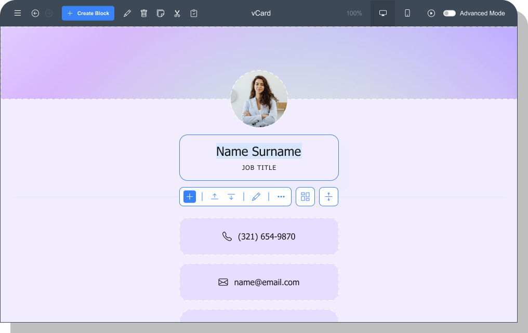Switch to desktop preview mode
This screenshot has height=333, width=528.
click(383, 13)
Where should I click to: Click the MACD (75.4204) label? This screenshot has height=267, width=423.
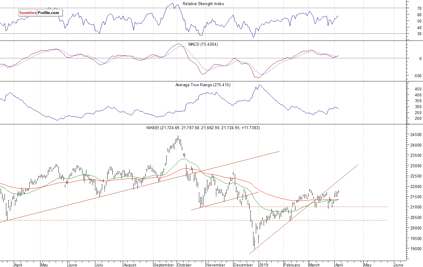coord(203,44)
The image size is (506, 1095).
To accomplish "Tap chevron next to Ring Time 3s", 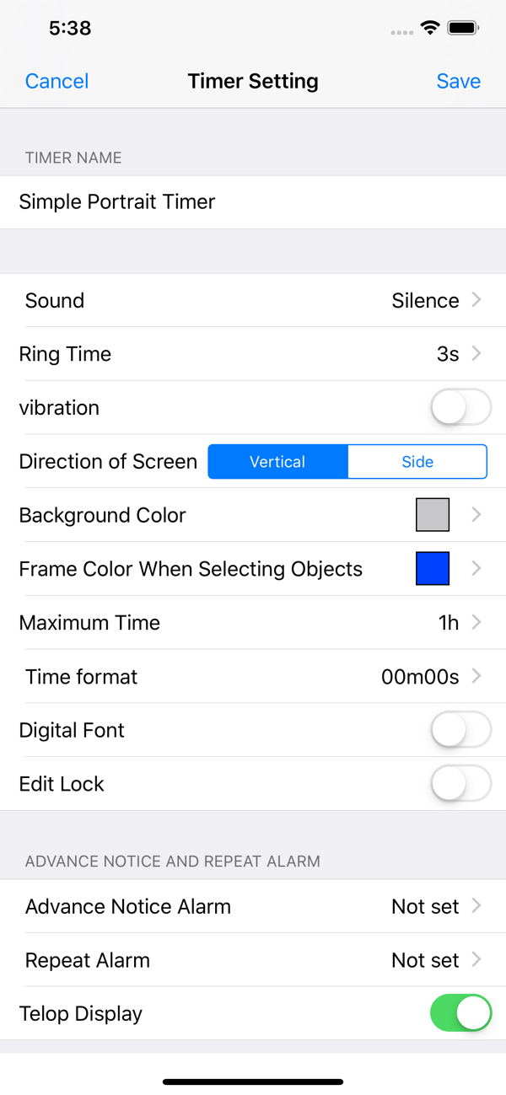I will click(476, 354).
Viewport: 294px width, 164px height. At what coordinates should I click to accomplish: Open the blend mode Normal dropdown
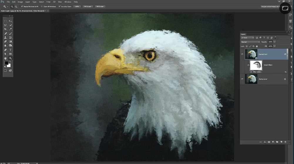coord(250,42)
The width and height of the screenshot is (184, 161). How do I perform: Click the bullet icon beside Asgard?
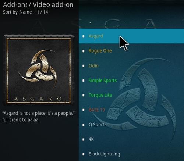tap(84, 36)
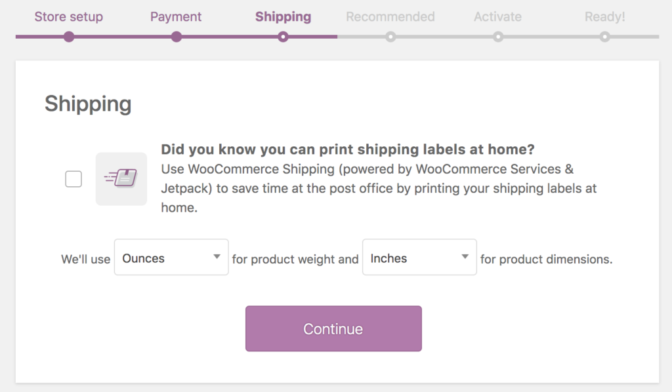Jump to the Activate step
The image size is (672, 392).
pyautogui.click(x=497, y=16)
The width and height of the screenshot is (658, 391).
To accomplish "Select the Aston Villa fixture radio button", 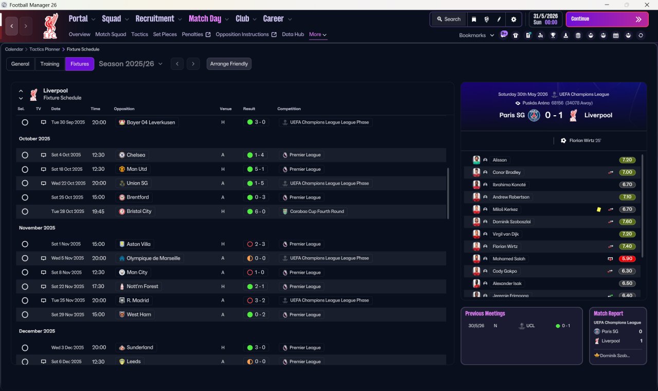I will (x=25, y=244).

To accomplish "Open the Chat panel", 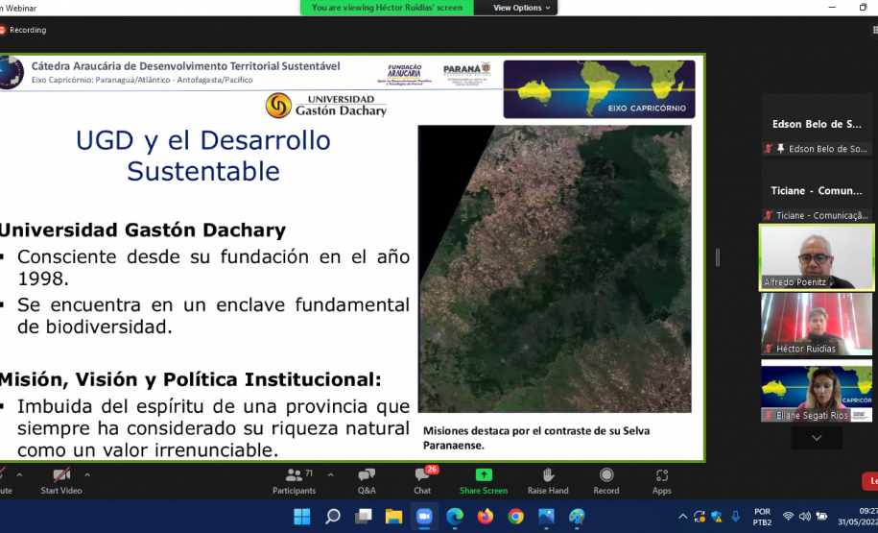I will click(x=422, y=475).
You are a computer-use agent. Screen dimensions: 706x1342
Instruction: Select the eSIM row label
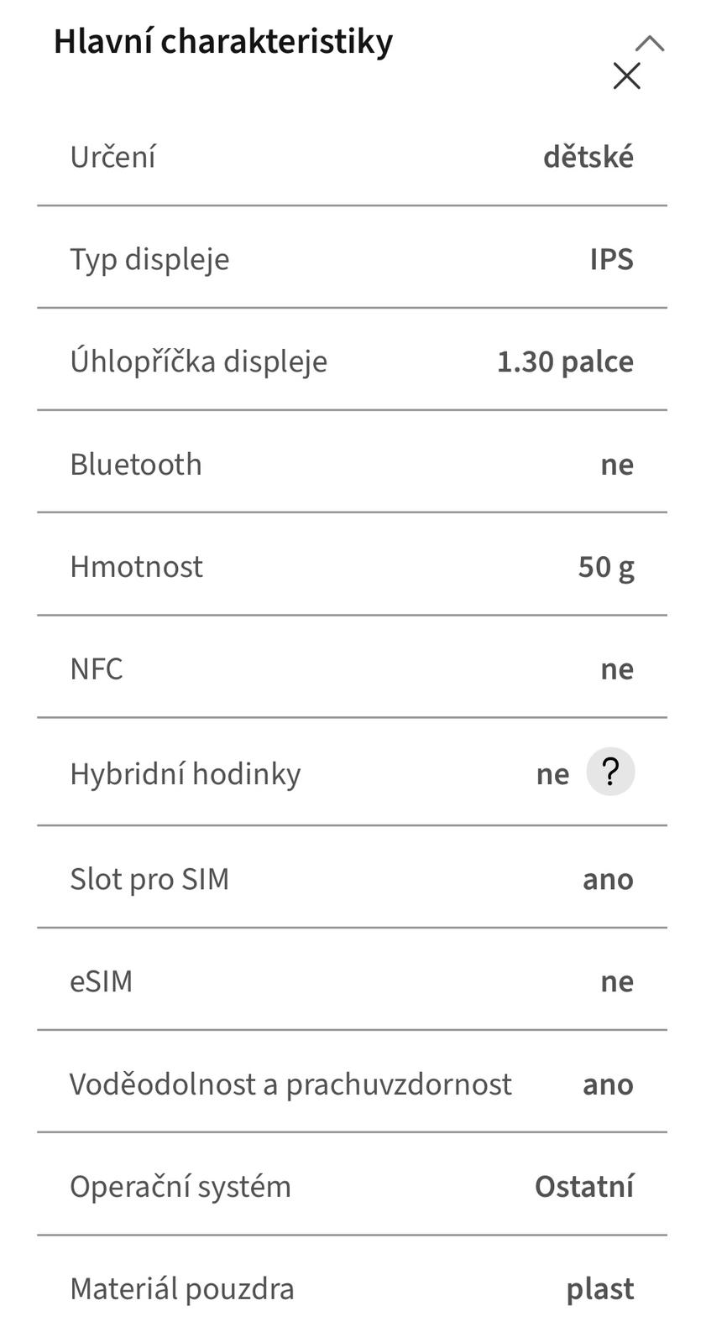coord(101,981)
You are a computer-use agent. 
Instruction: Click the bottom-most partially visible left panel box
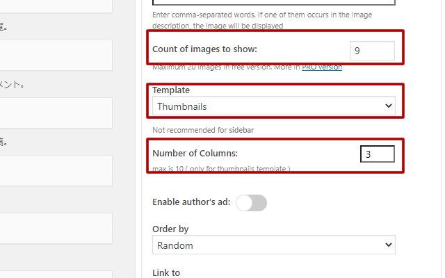pyautogui.click(x=56, y=274)
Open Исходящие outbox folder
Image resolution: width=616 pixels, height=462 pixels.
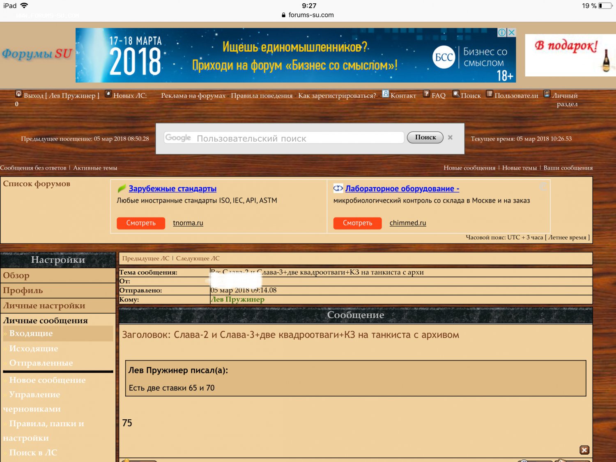point(34,349)
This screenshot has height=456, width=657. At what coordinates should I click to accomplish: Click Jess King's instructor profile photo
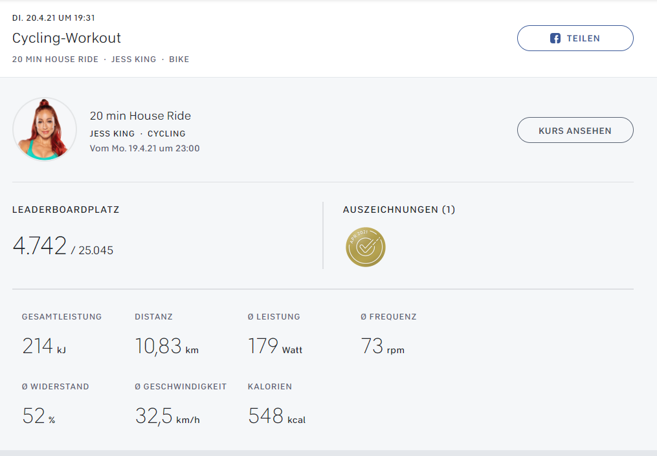pos(45,129)
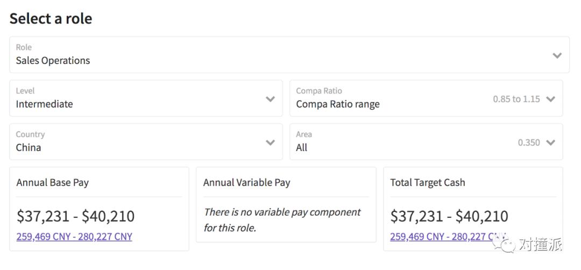Open the Area All selector

(x=302, y=147)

- EXERCISE BRIEF -
Each line of the material that contains the string "agent" has to be copied out.

- ANSWER BELOW -
You are a computer-use agent. Screen dimensions: 706x1342
You are a computer-use agent. 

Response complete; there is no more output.